[RECORDS PROVIDED Boundary: Start]
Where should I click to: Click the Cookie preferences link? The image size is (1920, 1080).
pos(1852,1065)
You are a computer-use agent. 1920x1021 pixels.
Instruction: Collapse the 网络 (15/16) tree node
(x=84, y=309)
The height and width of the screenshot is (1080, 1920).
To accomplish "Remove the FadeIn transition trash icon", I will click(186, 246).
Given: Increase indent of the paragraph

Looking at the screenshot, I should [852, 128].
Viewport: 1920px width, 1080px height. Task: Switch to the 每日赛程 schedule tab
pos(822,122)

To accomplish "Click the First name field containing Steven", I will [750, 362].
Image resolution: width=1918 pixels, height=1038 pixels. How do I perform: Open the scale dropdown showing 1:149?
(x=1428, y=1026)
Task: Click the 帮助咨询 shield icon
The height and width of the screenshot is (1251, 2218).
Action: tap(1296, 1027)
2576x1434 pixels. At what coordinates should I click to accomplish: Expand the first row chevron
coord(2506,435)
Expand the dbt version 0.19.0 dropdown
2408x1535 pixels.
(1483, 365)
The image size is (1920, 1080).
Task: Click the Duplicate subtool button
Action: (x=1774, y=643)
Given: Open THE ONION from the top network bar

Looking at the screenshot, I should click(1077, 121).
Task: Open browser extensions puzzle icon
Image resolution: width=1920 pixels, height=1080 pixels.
[RECORDS PROVIDED Boundary: End]
▶ [AIM OF THE EXERCISE]: Reproduce, unchanged, the line containing "Expand the dbt version 0.19.0 dropdown" and each line after it through the end of the listing above, and nothing else.

▶ [FINISHED EXERCISE]:
Expand the dbt version 0.19.0 dropdown
2408x1535 pixels.
(1483, 365)
The image size is (1920, 1080).
Task: Click the Duplicate subtool button
Action: (x=1774, y=643)
Given: Open THE ONION from the top network bar

Looking at the screenshot, I should click(1077, 121).
Task: Open browser extensions puzzle icon
Image resolution: width=1920 pixels, height=1080 pixels.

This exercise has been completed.